Daesh, arme de construction massive ?

Le Président Hollande vient d’annoncer que la France allait effectuer « des vols de reconnaissance » pour « permettre des frappes contre Daesh ». Tout en excluant une intervention au sol. Nos deux derniers présidents se sont beaucoup plu à jouer les chefs de guerre. Avec, d’ailleurs (et ceci n’est certainement pas étranger à cela), une reconnaissance certaine de l’opinion publique (bien « travaillée » par les médias) et, plus surprenant, de la classe politique dans son ensemble. Pourquoi donc s’en priver ? Frapper Daesh, soit. Mais pour quoi faire ? Avec quelle légitimité ? Daesh menace-t-il notre pays directement ? Dispose-t-il, lui aussi, d’« armes de destruction massive » ?

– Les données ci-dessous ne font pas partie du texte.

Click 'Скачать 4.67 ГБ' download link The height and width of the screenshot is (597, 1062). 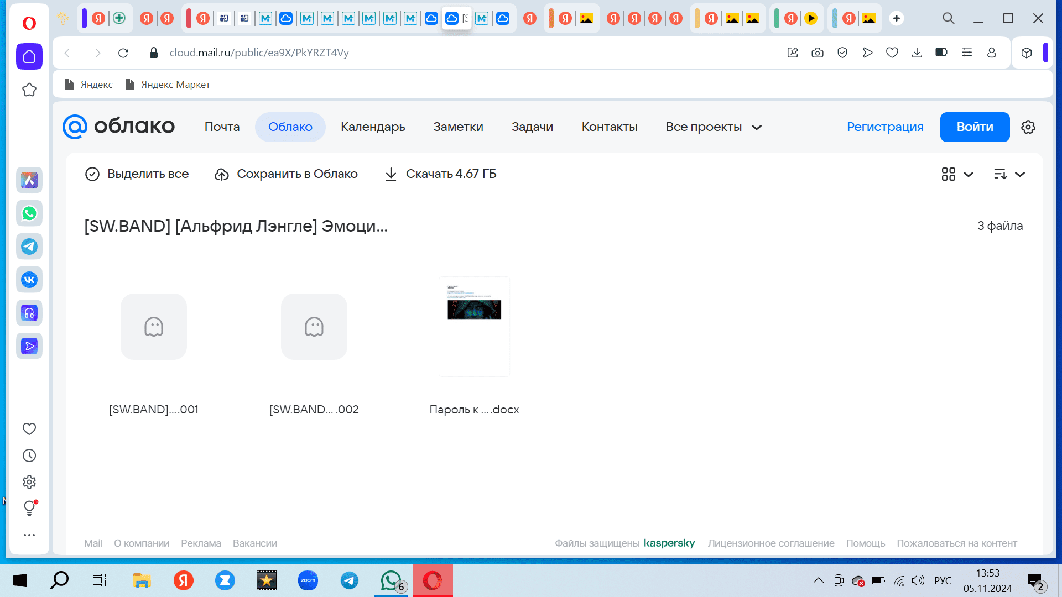pos(441,174)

Certes, on ne peut qu’être horrifié par les massacres et les exactions qu'ils commettent sur les territoires qu’ils ont conquis. Mais nous sommes-nous levés à chaque fois que de tels actes étaient commis (par les Khmers rouges, les Hutus, au Darfour, etc.) ? Certes des djihadistes formés en Syrie nous menacent directement, chez nous, à leur retour. Mais ils ne sont « que » quelques centaines et nos services secrets les connaissent bien (les auteurs des attentats contre Charlie, l’hypercasher et, plus récemment le Thalys étaient identifiés et fichés comme dangereux). Ne serait-il pas plus efficace, et infiniment moins coûteux qu’une guerre, de les pister sans relâche pour les empêcher de nuire ? Voire de les intercepter préventivement et, quitte à faire quelques entorses à notre droit, les assigner à résidence en les surveillant nuit et jour ? Nous n’avons ni la vocation ni les moyens de faire la police dans le monde. Daesh menace directement la Syrie (où règne un dictateur qui n’a pas grand-chose à leur envier en matière de sauvagerie et qu’on espérait bien faire tomber il n’y a pas si longtemps) et l’Irak (où notre action militaire a détruit la dictature en place pour y installer un régime corrompu et incapable de reconstruire le pays). Voire, à plus long terme, leurs voisins arabes (pétromonarchies du golfe). Laissons ces pays faire leur propre police dans leur région. Aidons-les lorsqu’ils nous le demandent, conformément aux accords de défense que nous avons passés avec eux. Je ne sache pas qu’ils aient manifesté la moindre intention de s’engager dans ce combat. De grâce, n’ouvrons pas, de notre propre chef, un nouveau front qui risque fort d’être compris comme une croisade Chrétienté contre Islam (fut-il extrémiste). Et de nous valoir des retours de flamme douloureux sous forme d’attentats inspirés ou fomentés par ceux que nous combattons. Ou alors, si nous y allons, allons-y vraiment : par exemple en montant une coalition incluant obligatoirement les pays arabes de la région, avec une armée en mesure de réellement détruire cet « Etat » malfaisant. Et en en assumant le coût humain et financier. En bref faisons de la diplomatie avant d'envoyer nos avions de chasse. Personne, pas même le Président Hollande, ne peut croire que quelques frappes aériennes suffiront à éradiquer Daesh. Alors, attaquer Daesh dans ces conditions, ne serait-ce pas plutôt une « arme de construction massive » de popularité ?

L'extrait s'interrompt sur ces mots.